Shares of Blackstone, KKR & Co LP (KKR.N) and Apollo all closed down on their first trading day from their opening price. By finishing trading up, even by just 0.2 percent, Carlyle's shares outperformed.

To be sure, this was achieved in an adverse market that saw the S&P 500 Index .INX drop 0.8 percent on Thursday and the S&P Asset Management and Custody Banks Index .GSPAMCB drop by 1.4 percent.

But it wasn't enough for Carlyle co-founder David Rubenstein to save face. He had told investors during the company's road show that by valuing the firm conservatively, he hoped Carlyle's stock would rise after the firm went public, unlike the selloffs that followed the recent IPOs of its peers.

"Our principal focus in the offering was to attract a large number of highly respected institutional investors who support our emphasis on cash earnings and who will support our efforts to grow the firm over the long term.
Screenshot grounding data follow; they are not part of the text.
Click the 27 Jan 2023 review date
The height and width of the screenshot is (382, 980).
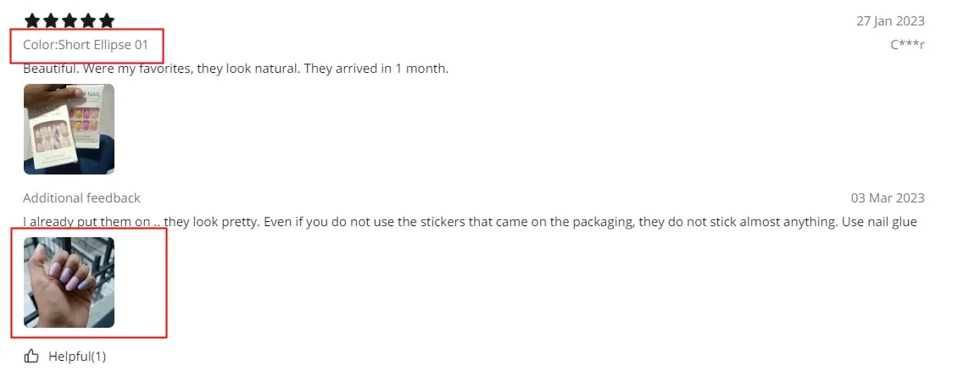890,20
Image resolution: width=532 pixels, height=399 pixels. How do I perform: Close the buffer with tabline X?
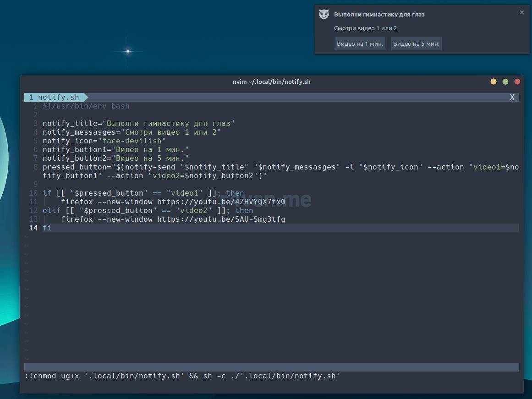point(512,97)
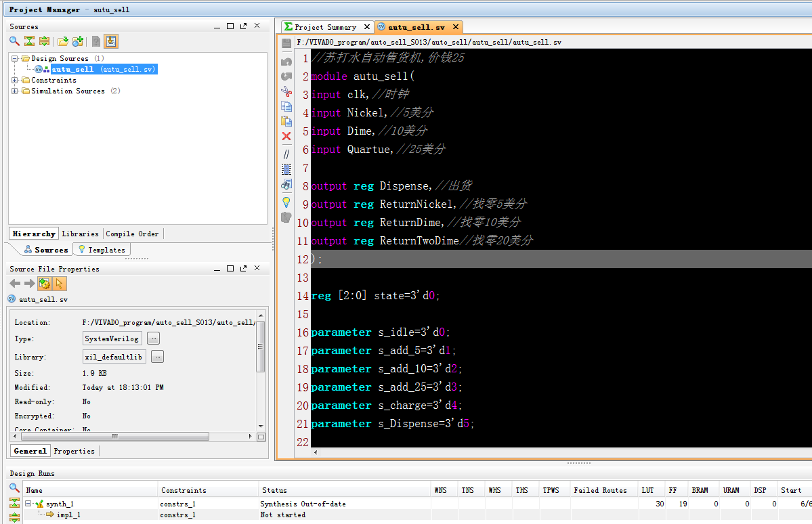
Task: Click the light bulb icon in editor
Action: [x=286, y=202]
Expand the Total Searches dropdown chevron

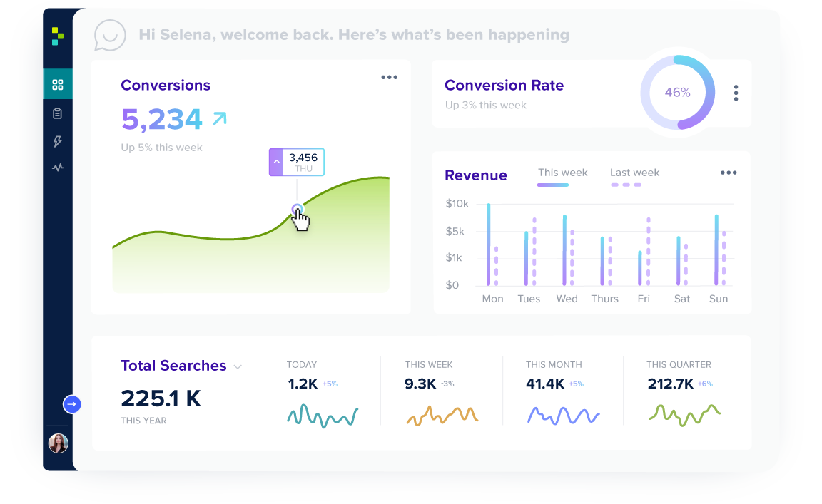pos(238,366)
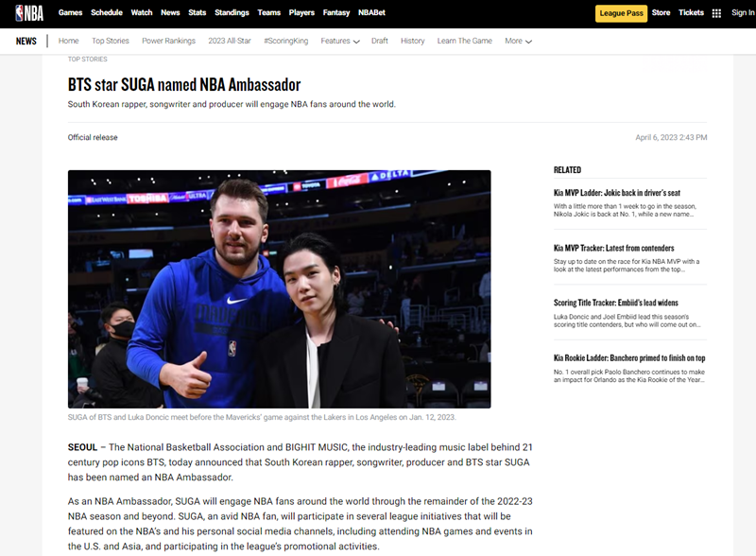Open the 2023 All Star page
The width and height of the screenshot is (756, 556).
pos(232,41)
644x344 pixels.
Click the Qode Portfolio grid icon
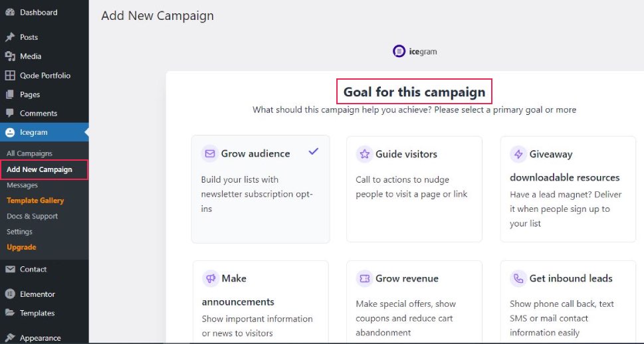[x=10, y=76]
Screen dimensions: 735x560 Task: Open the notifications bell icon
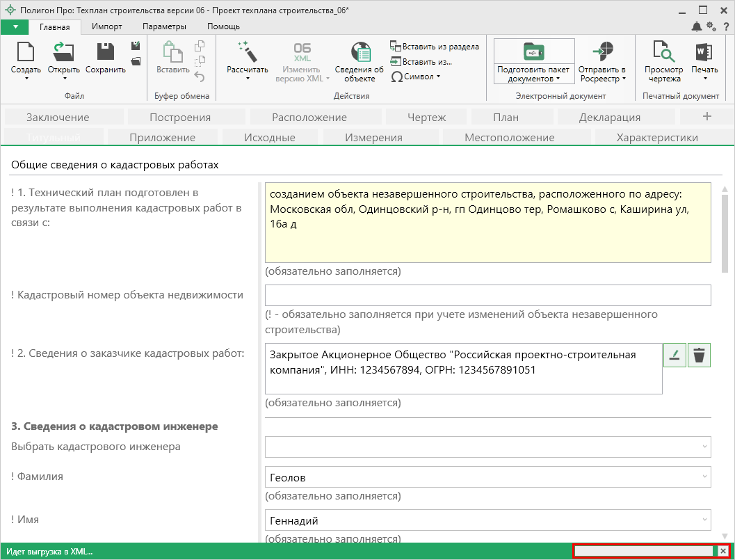(x=696, y=26)
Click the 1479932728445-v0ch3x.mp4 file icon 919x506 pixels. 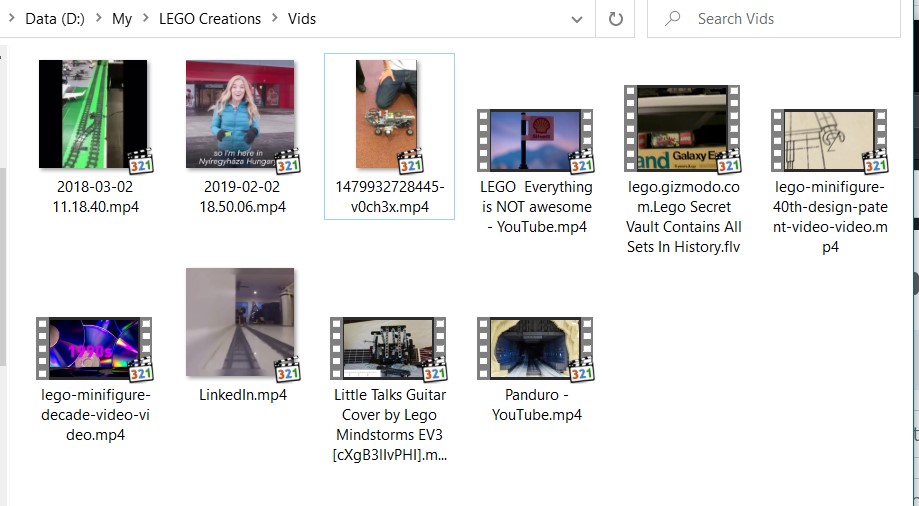(x=389, y=114)
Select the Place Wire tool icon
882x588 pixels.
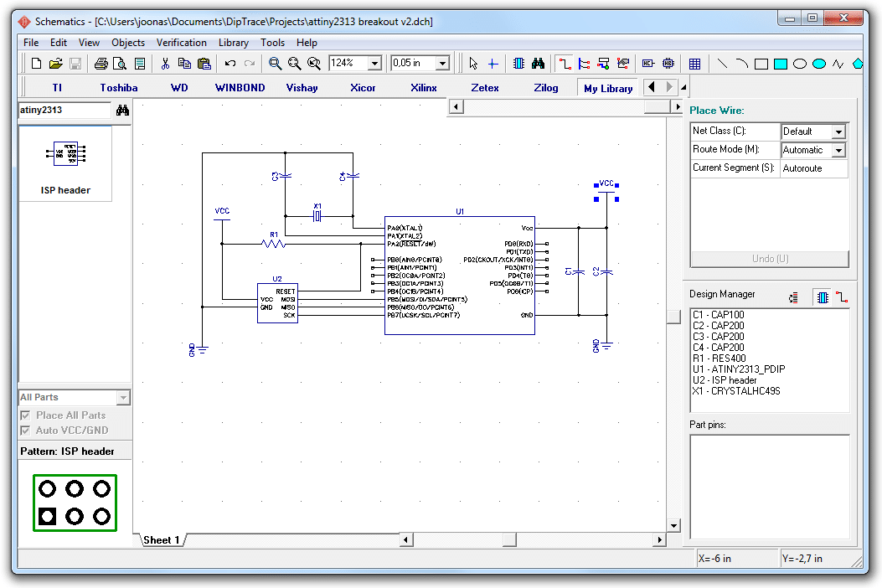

We think we have accomplished that objective," Rubenstein said in a statement after the market close on Thursday.

Rubenstein, together with the other two Carlyle founders -William Conway and Daniel D'Aniello - stayed behind the cameras on Thursday at the trading opening ceremony at Nasdaq in New York, as representatives from a charity of their choice rang the bell.

Carlyle invited Junior Achievement, the world's largest organization dedicated to teaching financial literacy, work readiness and entrepreneurship to young people, to do the honors.

Unlike Blackstone, KKR and Apollo, Carlyle spurned the New York Stock Exchange for Nasdaq. Carlyle Chief Financial Officer Adena Friedman joined the firm early last year from Nasdaq, where she had worked since 1993, serving in various positions until she became CFO of Nasdaq in August 2009.